■ WHAT IS BEING ASKED
Entries follow. Give back exactly the lines starting at the one containing "Task: Click the leaf icon on SPACE účet card" and ending at the one containing "The height and", and no other lines.

■ RECORDS SHOWN
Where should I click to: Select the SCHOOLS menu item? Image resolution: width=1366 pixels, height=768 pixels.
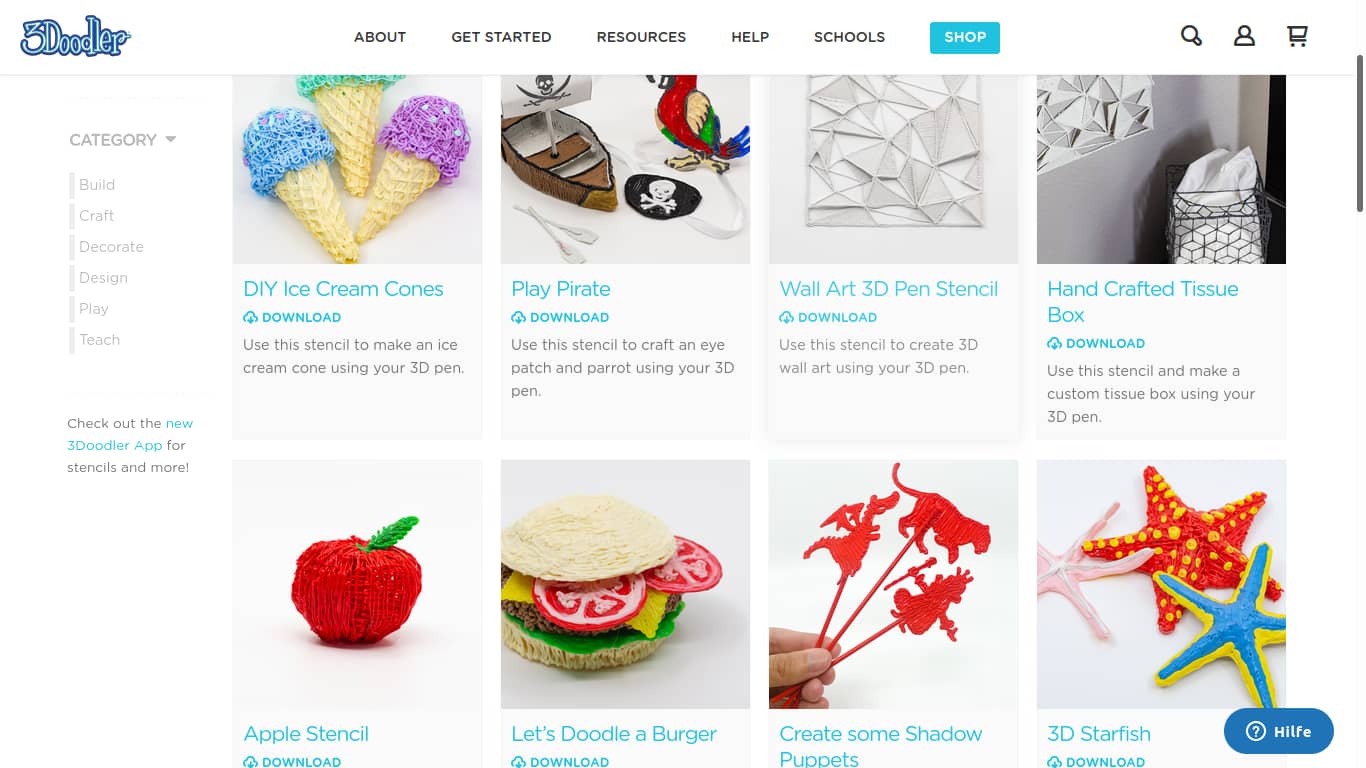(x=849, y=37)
---
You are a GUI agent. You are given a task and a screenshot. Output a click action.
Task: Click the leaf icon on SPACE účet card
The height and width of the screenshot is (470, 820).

■ ANSWER
Task: Click the leaf icon on SPACE účet card
The height and width of the screenshot is (470, 820).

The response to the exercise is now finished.